Whether the drivers or Uber would have prevailed depends on a variety of factors, bearing in mind that in California, Uber as the employer bears the burden of establishing the drivers are independent contractors rather than employees. (See, e.g. S.G. Borello & Sons, Inc. v. Dept. of Industrial Relations (1989) 48 Cal.3d 341, 349.) The “most significant” primary factor in determining whether the drivers are independent contractors or employees is whether the putative employer—Uber—has the “right to control work details”, meaning the “manner and means of accomplishing the result desired.” (Id. at 350.) While the right of control need not extend to every possible detail of the work, the relevant question is whether Uber retains “all necessary control” over the driver’s performance. (Id. at 357, emphasis in original; see also Air Couriers Internat. v. Employment Development Depart. (2007) 150 Cal.App.4th 923, 934 [explaining that “the fact that a certain amount of freedom is allowed or is inherent in the nature of the work involved” does not preclude a finding of employee status].) Additional factors, often referred to as “secondary indicia”, that are also relevant to the determination include:
(a) whether the person performing service is engaged in an occupation or business distinct from that of the principal; (b) whether the work is a part of the regular business of the principal; (c) whether the principal or the agent supplies the instrumentalities, tools, and place of work; (d) the alleged employee’s investment in the equipment or materials required; (e) the skill required in the particular occupation; (f) the kind of occupation, with reference to whether, in the locality, the work is usually done under the direction of the principal or by a specialist without supervision; (g) the alleged employee’s opportunity for profit or loss depending on his managerial skill; (h) the length of time for which the service is to be performed; (i) the degree of permanence of the relationship; (j) the method of payment, whether by time or by the job; and (k) whether the parties believe they are creating an employer-employee relationship.

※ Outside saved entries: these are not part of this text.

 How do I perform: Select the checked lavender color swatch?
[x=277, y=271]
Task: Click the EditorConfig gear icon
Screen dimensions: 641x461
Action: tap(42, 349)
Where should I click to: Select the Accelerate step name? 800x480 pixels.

(Borello, 48 Cal.3d at 351.)
As no one factor is dispositive when analyzing the employee/independent contractor analysis, Uber and the drivers each contended their respective position was proper. For instance, Uber argued that the “right to control” factor was not met because drivers can work as much or as little as they want, they never have to accept any “leads” for rides generated by Uber, and the drivers can control how they give the rides they do accept. (O’Connor et al. v. Uber Technologies, Inc., et al., (N.D. Cal. March 11, 2015) 82 F.Supp.3d 1133, 1149, Order Denying Defendant Uber Technologies, Inc.’s Motion for Summary Judgment.) In addition to arguing it was a “technology company” that only generates “leads” for its “transportation providers” (the drivers) through software, Uber also argued that the fact that Uber does not own or supply the cars weighed in favor of its independent contractor classification. (Id. at 1137-1138.)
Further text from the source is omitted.